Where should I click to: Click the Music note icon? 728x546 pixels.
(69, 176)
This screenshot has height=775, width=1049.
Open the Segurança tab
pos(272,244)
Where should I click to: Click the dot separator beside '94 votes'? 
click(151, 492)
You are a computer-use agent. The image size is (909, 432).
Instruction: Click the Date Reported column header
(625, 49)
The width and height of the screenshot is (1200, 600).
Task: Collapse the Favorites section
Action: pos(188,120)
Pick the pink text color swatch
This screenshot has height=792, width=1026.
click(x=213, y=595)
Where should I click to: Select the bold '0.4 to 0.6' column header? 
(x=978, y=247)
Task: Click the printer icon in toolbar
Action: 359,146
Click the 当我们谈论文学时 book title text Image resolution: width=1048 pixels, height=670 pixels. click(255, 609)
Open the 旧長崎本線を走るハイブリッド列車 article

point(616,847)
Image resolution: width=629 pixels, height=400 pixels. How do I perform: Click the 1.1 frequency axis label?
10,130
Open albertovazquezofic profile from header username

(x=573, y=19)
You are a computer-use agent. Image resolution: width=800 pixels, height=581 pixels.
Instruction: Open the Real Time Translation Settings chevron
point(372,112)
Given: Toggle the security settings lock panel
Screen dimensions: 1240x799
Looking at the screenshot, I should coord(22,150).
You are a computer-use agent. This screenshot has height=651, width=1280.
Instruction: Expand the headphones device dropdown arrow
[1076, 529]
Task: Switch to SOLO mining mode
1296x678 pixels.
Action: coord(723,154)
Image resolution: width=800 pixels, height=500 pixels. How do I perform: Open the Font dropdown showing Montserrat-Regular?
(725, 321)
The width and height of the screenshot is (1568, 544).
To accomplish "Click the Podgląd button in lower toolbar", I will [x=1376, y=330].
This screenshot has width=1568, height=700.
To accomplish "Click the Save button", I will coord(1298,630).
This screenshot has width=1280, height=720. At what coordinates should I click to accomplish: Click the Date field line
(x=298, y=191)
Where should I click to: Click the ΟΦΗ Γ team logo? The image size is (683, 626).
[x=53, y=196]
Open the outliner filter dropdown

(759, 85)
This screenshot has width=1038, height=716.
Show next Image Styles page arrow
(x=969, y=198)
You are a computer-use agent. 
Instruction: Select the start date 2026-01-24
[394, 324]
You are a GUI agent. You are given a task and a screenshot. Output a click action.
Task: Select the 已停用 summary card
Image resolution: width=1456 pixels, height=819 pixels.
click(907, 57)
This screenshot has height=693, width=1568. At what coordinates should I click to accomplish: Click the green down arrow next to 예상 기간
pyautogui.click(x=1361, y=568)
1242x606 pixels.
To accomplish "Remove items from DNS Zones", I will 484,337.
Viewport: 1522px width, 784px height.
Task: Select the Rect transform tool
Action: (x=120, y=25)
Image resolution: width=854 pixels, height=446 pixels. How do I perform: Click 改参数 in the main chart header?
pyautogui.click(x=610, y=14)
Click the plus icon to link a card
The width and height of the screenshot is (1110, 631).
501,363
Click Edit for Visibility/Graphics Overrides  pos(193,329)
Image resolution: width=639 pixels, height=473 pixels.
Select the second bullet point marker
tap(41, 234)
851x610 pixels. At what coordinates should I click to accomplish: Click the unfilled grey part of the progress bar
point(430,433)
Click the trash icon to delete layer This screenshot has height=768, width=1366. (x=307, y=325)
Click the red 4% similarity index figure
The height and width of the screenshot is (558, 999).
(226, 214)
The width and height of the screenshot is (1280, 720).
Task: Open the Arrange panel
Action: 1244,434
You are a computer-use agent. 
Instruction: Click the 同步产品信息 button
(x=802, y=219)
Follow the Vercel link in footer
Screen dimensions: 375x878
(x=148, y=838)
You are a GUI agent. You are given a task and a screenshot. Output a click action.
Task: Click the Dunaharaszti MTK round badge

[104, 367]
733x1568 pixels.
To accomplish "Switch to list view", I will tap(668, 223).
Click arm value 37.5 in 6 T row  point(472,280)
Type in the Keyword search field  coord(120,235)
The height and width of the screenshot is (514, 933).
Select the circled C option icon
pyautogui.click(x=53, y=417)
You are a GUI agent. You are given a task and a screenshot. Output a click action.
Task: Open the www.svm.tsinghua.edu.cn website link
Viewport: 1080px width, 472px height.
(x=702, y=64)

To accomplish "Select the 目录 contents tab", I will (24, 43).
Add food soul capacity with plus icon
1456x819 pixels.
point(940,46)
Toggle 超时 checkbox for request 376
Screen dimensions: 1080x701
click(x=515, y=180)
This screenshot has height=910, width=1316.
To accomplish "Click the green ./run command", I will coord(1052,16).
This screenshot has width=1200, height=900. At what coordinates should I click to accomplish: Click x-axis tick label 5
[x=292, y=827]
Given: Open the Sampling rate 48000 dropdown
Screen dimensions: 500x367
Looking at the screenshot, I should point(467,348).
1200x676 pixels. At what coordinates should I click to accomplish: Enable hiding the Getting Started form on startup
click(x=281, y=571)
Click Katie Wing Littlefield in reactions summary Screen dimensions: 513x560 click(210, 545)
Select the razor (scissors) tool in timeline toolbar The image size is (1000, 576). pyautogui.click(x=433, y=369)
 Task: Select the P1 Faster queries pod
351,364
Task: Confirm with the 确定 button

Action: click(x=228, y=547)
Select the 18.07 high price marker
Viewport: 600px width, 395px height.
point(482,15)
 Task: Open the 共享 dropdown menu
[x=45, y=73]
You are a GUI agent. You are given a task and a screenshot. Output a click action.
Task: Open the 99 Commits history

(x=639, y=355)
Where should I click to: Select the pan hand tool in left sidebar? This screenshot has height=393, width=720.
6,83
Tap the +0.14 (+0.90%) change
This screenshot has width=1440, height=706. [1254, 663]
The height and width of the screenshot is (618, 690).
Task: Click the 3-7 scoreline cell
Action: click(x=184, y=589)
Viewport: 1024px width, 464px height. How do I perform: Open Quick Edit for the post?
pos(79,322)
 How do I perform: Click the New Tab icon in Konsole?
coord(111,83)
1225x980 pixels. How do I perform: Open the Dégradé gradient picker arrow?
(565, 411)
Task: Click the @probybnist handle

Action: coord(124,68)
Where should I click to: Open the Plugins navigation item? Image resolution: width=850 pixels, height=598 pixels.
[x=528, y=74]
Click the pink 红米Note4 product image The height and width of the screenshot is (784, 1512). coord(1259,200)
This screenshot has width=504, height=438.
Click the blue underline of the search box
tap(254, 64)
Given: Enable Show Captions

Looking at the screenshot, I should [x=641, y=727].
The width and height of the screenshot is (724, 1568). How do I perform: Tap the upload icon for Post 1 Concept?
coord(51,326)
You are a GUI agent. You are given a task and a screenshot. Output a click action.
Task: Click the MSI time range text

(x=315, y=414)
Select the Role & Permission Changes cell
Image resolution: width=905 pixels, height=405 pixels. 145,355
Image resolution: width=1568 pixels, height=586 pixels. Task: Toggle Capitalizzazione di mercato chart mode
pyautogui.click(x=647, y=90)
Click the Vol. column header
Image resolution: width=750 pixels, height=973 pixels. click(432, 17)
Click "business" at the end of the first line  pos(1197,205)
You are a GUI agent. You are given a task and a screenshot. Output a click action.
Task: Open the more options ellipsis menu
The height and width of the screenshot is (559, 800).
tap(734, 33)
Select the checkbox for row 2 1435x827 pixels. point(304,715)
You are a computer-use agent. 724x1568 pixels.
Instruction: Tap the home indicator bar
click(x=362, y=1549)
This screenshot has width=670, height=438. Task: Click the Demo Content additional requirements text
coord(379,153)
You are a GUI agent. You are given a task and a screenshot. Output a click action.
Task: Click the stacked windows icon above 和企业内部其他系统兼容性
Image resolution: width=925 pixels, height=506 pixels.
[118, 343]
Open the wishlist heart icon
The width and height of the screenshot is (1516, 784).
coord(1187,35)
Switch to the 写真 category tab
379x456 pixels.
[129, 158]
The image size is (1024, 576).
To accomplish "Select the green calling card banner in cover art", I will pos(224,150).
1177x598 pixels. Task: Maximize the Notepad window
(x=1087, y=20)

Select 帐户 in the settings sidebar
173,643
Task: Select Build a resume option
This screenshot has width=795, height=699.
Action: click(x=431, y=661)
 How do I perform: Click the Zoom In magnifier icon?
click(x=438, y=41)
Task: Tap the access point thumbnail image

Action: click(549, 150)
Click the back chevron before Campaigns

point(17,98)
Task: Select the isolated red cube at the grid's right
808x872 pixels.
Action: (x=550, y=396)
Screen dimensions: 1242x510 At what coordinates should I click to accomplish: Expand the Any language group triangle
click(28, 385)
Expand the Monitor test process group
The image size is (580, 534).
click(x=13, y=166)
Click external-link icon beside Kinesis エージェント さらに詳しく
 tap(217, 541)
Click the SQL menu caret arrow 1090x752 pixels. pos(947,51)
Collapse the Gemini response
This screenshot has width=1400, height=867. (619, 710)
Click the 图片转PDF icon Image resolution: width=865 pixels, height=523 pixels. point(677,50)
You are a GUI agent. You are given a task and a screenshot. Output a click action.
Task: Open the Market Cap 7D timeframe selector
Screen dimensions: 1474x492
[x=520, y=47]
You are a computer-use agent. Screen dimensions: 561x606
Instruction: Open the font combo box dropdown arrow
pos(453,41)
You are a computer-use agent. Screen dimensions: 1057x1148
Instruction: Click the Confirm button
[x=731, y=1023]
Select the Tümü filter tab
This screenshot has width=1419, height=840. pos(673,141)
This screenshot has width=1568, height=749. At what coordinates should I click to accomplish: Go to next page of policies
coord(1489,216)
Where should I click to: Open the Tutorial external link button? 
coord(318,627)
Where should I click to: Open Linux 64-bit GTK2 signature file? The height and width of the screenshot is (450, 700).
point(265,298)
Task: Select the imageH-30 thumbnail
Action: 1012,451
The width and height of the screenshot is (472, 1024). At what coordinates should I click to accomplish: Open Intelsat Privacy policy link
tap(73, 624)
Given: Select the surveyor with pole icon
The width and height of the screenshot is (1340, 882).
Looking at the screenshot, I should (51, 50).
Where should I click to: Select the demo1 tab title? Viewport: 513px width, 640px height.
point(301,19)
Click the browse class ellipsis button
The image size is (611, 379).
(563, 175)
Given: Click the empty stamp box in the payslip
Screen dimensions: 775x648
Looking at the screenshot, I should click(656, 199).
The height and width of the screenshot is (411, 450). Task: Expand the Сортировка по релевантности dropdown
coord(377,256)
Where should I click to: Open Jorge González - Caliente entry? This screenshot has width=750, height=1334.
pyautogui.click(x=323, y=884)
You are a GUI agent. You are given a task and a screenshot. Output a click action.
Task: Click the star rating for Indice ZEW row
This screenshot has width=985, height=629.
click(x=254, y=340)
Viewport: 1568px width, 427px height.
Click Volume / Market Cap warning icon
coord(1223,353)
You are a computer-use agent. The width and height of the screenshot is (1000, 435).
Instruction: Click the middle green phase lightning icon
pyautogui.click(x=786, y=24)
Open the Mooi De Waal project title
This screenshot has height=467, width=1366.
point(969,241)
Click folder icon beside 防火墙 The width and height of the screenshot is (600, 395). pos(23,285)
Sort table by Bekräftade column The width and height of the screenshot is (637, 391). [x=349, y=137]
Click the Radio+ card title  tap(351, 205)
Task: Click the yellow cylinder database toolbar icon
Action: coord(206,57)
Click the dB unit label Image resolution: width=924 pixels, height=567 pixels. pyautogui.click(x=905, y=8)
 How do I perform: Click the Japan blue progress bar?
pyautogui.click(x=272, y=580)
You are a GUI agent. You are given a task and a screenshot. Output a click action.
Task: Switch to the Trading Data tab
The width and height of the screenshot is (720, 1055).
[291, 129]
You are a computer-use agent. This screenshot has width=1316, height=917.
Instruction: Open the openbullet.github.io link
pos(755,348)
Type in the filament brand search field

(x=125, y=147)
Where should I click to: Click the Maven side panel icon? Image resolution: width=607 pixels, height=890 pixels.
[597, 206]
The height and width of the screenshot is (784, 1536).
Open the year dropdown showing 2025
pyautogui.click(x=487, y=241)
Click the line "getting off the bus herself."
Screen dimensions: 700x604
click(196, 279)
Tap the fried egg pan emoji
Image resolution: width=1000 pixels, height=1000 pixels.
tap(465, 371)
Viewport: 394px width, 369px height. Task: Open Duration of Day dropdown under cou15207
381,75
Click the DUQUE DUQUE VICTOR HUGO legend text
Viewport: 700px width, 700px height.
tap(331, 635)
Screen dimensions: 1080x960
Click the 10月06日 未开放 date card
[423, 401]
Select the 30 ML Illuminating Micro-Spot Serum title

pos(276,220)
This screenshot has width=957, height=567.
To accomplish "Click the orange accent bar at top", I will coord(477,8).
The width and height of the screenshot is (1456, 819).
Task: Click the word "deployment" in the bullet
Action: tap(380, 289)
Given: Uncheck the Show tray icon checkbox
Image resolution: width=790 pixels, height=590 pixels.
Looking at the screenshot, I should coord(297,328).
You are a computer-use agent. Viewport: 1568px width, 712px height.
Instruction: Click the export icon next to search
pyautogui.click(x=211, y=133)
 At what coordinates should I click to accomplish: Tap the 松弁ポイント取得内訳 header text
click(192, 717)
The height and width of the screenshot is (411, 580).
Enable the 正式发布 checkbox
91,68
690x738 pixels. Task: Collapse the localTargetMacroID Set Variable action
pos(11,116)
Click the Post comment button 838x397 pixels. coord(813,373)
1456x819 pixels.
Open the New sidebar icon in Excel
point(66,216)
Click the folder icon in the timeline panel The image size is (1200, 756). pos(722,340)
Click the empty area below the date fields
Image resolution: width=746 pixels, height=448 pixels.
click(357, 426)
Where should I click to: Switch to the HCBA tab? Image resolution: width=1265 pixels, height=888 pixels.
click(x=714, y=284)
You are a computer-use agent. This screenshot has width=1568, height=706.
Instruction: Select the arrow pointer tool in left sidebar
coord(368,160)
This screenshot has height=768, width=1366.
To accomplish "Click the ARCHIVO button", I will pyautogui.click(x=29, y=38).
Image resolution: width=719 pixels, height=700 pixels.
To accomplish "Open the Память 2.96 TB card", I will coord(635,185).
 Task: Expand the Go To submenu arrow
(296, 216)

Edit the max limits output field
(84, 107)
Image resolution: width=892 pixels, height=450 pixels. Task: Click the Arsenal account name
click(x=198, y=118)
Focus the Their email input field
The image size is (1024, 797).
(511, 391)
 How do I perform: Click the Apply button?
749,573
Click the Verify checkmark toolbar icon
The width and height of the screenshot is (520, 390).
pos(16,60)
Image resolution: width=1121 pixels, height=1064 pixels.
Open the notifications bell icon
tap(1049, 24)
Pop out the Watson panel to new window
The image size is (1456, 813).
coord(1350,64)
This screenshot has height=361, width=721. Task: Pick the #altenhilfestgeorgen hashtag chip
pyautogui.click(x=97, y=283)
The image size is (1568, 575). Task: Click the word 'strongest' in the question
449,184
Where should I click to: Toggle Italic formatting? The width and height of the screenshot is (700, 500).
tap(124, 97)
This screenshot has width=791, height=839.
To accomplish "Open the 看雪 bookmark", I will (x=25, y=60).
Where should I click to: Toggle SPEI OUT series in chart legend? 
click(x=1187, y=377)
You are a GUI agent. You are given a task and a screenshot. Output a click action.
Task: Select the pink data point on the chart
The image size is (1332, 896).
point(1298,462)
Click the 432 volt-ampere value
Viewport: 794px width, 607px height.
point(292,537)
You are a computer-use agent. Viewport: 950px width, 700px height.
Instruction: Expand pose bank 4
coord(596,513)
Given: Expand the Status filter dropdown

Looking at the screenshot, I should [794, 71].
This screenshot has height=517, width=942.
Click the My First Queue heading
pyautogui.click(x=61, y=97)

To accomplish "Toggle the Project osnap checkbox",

┄┄┄┄┄┄

■ EXERCISE BRIEF ■
Copy each line above where the string "folder" occurs.

■ WORKED SOLUTION ■
Click folder icon beside 防火墙 The width and height of the screenshot is (600, 395). pos(23,285)
Click the folder icon in the timeline panel The image size is (1200, 756). pos(722,340)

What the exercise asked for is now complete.